> **REQUIREMENT 1**
From the moxie essay, extract the passage between "One morning a" and "roots of nostalgia.", inclusive.
> **REQUIREMENT 2**
Answer these questions using the moxie essay:
(a) What institution did Dr. Augustin Thompson graduate from?
(b) What was the distinctive ingredient in Moxie?
(c) Which dictionary declares the origin of the term "uncertain"?
> **REQUIREMENT 3**
Carry on the moxie essay from the point where it stops.

Jerome Shea November 25, 2011 Weekend Wonk
(I hope you will indulge me once again, my friends. This essay was written over twenty years ago, but I hope it has stood the test of time. Also, it is long enough that I have chosen to break it in two. Here’s the first part.)
One morning a few months ago I caught myself saying, to no one in particular and about whom I can’t recall, “You know, that took a lot of moxie.” The expression surprised and delighted me. Moreover, it set me on a digging that tunneled its way to the roots of nostalgia.
Even in the Southwest a decent number of people can still be found who recognize the term “moxie,” I think, but who would never be prompted to use it themselves. It would never pop out of them as it did out of me, who was nurtured early in New England. And so far only one friend I approached, a man who vacationed long ago in New Hampshire, realized where the term came from. Indeed, having stomached but half a bottle, he still cannot forget. The very serviceable term comes from the very startling drink, and more about the drink shortly. For now, it seems important to clarify a useful term and to note that it was very well born: out of the gullet and into the lexicon, as it were.
The best brief definition of “moxie” is “courage” or “guts.” Here Webster’s Third agrees and graciously admits the derivation, while the American Heritage recognizes both the beverage and the term (“spirit; pluck”) and then rather obtusely declares the term’s origin “uncertain,” as if the editorial synapses had quit. For the record, “moxie” is descended from a by-blow of romance and business acumen: it is the eponym of a “Lieut. Moxie [who] accidentally discovered…a simple sugarcane-like plant grown near the Equator and farther south….” So reads the label on Moxie’s 19th-century progenitor, a concoction by Dr. Augustin Thompson, who undoubtedly concocted the worthy lieutenant also, to further his own enterprise. (Dr. Thompson, incidentally, was the McCoy, a graduate—shortly after the Civil War—of Hanneman Hospital in Philadelphia.) The distinctive ingredient in Moxie, however, was not some exotic of the rain forest or savannah, but the humble gentian root. How Dr. Thompson came up with “Moxie” as a surname is lost to us. Given Moxie’s flavor, it is tempting to imagine some connection between “macho” and “moxie.” But let that discovery garland some later researcher.
A recent good book (Frank N. Potter, The Moxie Mystique, Norfolk, Va., 1981) seems to approve “moxie” as meaning, among other things, “chutzpah.” Not so. The guy who pushes his way into the movie queue has chutzpah, has gall. But moxie is only honorific. Whoever stares down the menacing mob has moxie; whoever stands up to the powers-that-be has moxie. One is tempted to say that the soldier who throws himself on the grenade has moxie, but the term may not extend quite that far in glory. Nevertheless, to have moxie is to be good, and tough, and righteous.

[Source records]
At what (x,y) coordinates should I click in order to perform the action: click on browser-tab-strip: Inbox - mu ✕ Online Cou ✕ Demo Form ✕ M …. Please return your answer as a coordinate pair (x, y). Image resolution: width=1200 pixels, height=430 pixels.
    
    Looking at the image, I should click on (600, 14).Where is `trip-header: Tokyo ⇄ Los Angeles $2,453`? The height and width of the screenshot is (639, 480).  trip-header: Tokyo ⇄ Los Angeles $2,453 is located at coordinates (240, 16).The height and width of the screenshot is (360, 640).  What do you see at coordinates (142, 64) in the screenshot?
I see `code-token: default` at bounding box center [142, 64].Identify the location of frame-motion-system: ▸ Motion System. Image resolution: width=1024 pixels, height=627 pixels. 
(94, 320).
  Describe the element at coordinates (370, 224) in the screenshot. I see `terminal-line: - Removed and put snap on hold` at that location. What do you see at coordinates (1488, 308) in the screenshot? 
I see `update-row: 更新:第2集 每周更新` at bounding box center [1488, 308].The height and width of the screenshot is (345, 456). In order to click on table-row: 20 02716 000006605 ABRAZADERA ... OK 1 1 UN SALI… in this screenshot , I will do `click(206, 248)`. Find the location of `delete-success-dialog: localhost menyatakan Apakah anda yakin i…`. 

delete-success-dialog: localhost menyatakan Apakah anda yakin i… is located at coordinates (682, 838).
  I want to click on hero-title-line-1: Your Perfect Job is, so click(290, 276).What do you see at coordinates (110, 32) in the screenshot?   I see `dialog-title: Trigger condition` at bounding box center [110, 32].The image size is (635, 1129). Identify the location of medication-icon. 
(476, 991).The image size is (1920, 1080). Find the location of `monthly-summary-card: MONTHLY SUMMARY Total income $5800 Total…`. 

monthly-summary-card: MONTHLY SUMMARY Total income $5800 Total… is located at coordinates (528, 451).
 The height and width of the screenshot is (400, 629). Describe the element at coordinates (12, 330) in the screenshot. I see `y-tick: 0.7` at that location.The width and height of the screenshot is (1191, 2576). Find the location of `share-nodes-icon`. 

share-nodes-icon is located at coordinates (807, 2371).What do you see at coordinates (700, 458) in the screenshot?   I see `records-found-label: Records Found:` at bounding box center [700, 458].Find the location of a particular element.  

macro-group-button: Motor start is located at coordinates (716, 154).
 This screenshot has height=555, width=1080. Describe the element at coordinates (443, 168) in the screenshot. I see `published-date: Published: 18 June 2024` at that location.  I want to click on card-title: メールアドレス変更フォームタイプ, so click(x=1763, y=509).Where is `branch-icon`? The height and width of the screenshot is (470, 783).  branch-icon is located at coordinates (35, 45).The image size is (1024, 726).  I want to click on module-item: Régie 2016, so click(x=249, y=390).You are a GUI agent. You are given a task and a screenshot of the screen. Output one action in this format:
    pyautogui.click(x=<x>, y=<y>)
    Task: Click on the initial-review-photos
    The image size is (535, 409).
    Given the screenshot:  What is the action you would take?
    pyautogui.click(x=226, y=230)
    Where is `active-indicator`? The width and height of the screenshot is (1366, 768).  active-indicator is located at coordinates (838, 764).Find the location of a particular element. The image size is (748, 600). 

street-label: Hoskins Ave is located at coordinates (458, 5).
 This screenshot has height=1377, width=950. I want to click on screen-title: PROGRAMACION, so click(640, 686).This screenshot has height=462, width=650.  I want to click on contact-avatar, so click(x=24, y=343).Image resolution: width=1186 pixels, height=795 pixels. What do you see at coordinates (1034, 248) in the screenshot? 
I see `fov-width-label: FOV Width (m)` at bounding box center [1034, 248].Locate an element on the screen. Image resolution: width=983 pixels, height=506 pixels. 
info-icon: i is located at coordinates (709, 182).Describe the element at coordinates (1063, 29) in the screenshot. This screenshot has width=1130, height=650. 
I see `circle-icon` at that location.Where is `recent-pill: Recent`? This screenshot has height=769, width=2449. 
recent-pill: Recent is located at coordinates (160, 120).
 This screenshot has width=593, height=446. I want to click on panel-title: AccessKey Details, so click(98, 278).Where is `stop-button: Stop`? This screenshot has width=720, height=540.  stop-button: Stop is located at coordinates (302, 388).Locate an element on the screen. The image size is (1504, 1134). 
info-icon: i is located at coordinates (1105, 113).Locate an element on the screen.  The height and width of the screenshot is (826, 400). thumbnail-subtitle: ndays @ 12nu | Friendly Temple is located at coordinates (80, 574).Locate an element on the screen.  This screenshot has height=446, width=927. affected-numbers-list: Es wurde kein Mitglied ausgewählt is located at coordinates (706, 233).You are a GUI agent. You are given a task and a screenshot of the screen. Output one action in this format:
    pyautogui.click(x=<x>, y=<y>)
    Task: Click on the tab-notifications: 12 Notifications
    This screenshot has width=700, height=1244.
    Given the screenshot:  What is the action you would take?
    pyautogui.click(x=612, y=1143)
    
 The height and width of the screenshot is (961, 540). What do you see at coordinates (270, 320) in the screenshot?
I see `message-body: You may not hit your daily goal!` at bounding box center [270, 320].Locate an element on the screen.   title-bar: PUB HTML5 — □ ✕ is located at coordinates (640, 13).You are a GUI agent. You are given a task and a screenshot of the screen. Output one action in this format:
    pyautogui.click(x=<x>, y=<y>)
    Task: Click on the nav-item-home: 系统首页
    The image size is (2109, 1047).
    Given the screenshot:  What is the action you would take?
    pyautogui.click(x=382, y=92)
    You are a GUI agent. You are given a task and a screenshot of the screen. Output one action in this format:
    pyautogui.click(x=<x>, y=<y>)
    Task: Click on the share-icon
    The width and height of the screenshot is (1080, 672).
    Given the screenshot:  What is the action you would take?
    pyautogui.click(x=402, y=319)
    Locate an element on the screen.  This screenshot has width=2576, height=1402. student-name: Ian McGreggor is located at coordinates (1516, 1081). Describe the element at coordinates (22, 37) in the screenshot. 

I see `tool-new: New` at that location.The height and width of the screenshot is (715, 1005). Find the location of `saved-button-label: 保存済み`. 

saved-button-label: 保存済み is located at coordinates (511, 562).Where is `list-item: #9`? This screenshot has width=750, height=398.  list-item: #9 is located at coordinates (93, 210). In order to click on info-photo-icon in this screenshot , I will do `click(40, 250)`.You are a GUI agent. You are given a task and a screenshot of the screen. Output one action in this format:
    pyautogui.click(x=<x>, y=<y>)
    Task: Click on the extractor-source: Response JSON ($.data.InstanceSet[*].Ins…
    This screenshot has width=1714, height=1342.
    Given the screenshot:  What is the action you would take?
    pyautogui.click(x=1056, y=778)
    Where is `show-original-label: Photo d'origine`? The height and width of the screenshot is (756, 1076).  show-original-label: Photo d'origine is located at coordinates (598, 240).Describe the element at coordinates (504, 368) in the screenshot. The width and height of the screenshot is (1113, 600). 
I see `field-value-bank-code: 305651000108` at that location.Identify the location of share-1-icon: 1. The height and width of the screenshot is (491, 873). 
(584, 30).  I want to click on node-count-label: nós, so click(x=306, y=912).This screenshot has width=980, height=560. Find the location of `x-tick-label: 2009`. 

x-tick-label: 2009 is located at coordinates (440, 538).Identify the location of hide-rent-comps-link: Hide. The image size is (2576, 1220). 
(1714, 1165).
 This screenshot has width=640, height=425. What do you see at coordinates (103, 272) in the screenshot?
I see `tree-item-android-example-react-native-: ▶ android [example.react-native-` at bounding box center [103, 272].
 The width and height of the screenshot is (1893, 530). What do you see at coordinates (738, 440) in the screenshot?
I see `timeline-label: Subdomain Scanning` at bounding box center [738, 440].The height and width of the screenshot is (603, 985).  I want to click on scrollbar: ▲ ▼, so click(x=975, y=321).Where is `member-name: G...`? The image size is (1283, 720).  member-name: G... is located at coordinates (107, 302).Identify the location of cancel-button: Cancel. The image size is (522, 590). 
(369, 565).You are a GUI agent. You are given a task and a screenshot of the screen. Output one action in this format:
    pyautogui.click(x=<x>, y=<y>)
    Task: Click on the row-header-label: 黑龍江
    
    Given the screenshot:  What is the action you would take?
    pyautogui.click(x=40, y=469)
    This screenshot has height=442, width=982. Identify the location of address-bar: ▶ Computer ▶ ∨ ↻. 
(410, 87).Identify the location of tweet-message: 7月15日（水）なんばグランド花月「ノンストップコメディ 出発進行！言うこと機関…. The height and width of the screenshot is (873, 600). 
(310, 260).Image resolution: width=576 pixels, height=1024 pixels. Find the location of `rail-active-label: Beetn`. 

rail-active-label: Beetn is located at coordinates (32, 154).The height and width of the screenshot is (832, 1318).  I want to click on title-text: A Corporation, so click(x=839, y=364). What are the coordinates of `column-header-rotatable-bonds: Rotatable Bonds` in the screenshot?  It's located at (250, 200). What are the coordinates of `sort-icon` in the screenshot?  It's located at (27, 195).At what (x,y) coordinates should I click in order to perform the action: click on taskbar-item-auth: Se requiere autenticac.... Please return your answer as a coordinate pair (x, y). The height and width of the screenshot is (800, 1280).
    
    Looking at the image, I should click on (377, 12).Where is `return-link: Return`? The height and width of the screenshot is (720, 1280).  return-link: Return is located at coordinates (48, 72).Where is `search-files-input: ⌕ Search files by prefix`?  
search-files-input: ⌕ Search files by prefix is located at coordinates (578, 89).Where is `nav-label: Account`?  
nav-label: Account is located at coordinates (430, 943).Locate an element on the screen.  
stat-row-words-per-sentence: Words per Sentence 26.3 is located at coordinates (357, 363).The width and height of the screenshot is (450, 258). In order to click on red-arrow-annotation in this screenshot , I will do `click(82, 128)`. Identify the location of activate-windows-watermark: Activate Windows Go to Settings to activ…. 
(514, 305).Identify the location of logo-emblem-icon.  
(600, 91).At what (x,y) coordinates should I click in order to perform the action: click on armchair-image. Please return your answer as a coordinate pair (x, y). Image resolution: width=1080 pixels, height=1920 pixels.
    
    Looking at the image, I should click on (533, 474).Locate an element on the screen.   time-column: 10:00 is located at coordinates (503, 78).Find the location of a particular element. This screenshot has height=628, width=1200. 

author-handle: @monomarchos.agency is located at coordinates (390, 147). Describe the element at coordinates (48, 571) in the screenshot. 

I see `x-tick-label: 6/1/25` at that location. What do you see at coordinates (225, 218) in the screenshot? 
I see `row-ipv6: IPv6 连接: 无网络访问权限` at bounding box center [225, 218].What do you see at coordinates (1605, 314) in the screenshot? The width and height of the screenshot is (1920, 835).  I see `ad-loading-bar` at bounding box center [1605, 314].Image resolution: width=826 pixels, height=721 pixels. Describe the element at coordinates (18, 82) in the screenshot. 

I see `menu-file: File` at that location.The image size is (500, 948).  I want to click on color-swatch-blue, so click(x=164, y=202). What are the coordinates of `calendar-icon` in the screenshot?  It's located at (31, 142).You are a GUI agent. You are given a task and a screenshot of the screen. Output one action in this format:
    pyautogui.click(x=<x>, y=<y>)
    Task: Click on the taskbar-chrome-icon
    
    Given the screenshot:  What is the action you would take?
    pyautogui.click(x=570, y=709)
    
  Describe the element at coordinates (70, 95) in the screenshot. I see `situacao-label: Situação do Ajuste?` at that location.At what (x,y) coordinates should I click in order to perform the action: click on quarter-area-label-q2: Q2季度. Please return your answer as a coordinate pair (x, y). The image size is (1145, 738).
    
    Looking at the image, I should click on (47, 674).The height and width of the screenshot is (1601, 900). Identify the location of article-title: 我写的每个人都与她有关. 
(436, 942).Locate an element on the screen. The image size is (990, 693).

> **YOUR RESPONSE 1**
One morning a few months ago I caught myself saying, to no one in particular and about whom I can’t recall, “You know, that took a lot of moxie.” The expression surprised and delighted me. Moreover, it set me on a digging that tunneled its way to the roots of nostalgia.

> **YOUR RESPONSE 2**
(a) Hanneman Hospital in Philadelphia
(b) The gentian root
(c) The American Heritage

> **YOUR RESPONSE 3**
The term is beautifully, aptly, derived. Save for the elect, Moxie was a drink destined to make one wish he hadn’t drunk it. It was almost exclusively a New England soft drink, sprung from that 19th century patent remedy already noted, and originally called Moxie Beverage Nerve Food (imagine, if you will, a hillside of wholesome youngsters singing, “I’d like to give the world a Moxie Beverage Nerve Food”). Eventually it became simply Moxie. For a time it outsold Coca Cola, and for a long time in New England it sold very well indeed.
That says a lot about New Englanders. In fact, Moxie says as much about New England as do hard winters and big rocks in the pasture. I remember Moxie from the late ‘40’s, when I was five or six and just beginning to swagger in my father’s shadow. The experience of one’s first Moxie was incomparable.
When Moxie was first in your mouth, you didn’t know what you had taken in. But by then it was past worrying. Of course you could spit it out but, a good New Englander, you swallowed. Then the first charge hit. Dry—I remember that so clearly—not the silly dryness of a citrus drink, but that dangerous metallic aridity that bodes regurgitation. In fact, just when you hoped to upchuck but didn’t, the full, awful authority announced itself. Woody, it was: dry and woody and barky-biting, as if you had chewed in a frenzy on some effervescent elm. The experience was both sensory and moral, embodying every grandmother’s loving nostrum and every grandfather’s stern counsel. And then it was done. You had had your first swig of Moxie. Pale, you grinned at your father; ruddy, he grinned at you. It was a kind of Yankee bar mitzvah.
Moxie could have come only from New England: it personified and echoed that tight, righteous place. One can imagine some Puritan divine, down from the pulpit after a long spell of godly ranting, licking his thin, dry lips and upending a twelve-ounce Moxie. Nothing else could douse the fire in his belly or, perhaps, fuel it anew. Moxie was as much a New England artifact as Jenny gasoline, its name as heartening to the New Englander’s ear as “Hi, neighbor, have a ‘Gansett!” (Narragansett beer can still be had, but now it is put out by Amalgamated Homogenized Nationwide Brewer and Holding Company, or some such faceless travesty).